Gabriela Cowperthwaite’s Our Friend (previously known as The Friend) has the kind of log line that makes you think you know exactly what kind of film you’re getting. When Nicole Teague (Dakota Johnson) is diagnosed with terminal cancer, friend of the family Dane (Jason Segel) decides to put his life on pause to help his pal Matthew (Casey Affleck) navigate a domestic life with the two young daughters he’s long neglected. Add the fact that this is based on Teague’s own article chronicling the years leading up to and following Nicole’s diagnosis, and you have the kind of true-to-life story that has become, pun intended, the hallmark of a certain brand of made-for-TV-movies.
As if to offset these expectations, Brad Ingelsby’s script opts for a fragmented approach. It shuttles audiences back and forth in time to present Nicole, Matt and Dane’s intersecting lives out of order. Dane does chores around the house while Nicole rests. Dane meets and flirts with Nicole without knowing she’s married. Matt travels for work yet again as Nicole tries to raise her young girls. Nicole receives her diagnosis, and so on and so forth. The impetus to fracture the narrative so extensively is driven, it seems, to avoid telling the same old story about how families cope with terminal illnesses. As its title suggests, this is not Nicole’s story. (Matt all but spells it out in the final moments of the film.) It explains why Johnson ends up serving as a mere plot device throughout Our Friend. She is rarely afforded the quiet introspection and complexity that Affleck and Segel’s respective characters get to mine.
One need only look at the opening moments of the film. Segel, channeling the buoyant earnestness that anchored the 2011 Muppets reboot and, more recently, the television show Dispatches from Elsewhere, is seen entertaining the Teague girls. His warmth is undeniable, an early sign that his compassion and child-like wonder will be central to the piece at hand. Our Friend is yet another example of Jason Segel’s uncanny ability to harness heartfelt earnestness.

## What to work on
#1 Decide whether each statement agrees with the review of Our Friend, answering yes or no and quoting the deciding words: (a) The film was previously titled The Friend. (b) Dane is Nicole's brother. (c) The script presents the characters' lives in chronological order.
#2 According to the review of Our Friend, who wrote the film's script?

## Provided information
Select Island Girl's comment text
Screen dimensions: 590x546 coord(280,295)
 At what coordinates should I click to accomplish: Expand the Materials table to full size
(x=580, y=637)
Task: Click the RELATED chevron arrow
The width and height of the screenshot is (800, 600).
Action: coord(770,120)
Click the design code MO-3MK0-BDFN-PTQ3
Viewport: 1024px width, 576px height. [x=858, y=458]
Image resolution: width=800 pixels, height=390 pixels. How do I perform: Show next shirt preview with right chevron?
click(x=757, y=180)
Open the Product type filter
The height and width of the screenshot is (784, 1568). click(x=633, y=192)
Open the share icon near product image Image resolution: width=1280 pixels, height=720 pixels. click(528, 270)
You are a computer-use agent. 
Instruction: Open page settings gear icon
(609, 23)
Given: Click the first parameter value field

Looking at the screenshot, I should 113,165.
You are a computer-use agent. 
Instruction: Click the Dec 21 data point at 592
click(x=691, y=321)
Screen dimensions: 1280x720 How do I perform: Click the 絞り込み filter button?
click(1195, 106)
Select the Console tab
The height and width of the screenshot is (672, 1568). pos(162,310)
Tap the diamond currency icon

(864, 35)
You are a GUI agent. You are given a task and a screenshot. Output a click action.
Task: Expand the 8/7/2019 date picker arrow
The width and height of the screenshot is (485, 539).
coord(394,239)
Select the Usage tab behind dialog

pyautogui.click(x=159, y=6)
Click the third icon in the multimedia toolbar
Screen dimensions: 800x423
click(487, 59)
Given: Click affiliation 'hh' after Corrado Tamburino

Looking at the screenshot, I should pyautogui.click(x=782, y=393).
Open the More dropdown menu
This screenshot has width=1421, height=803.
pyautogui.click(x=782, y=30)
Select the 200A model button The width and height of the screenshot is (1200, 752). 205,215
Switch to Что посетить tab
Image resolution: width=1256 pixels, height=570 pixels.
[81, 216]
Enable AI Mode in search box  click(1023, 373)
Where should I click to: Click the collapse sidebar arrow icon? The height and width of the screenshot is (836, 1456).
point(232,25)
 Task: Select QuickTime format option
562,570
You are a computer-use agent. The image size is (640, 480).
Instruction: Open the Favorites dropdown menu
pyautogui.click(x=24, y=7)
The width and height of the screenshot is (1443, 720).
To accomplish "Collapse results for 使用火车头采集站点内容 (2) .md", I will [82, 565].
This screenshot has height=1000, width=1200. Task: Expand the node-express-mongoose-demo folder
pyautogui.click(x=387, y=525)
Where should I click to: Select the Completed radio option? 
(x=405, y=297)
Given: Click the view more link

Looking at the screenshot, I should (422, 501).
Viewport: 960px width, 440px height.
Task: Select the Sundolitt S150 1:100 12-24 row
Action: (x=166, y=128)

## Responses to the exercise
#1
(a) Yes: "previously known as The Friend"
(b) No: "friend of the family Dane (Jason Segel)"
(c) No: "present Nicole, Matt and Dane’s intersecting lives out of order"

#2 Brad Ingelsby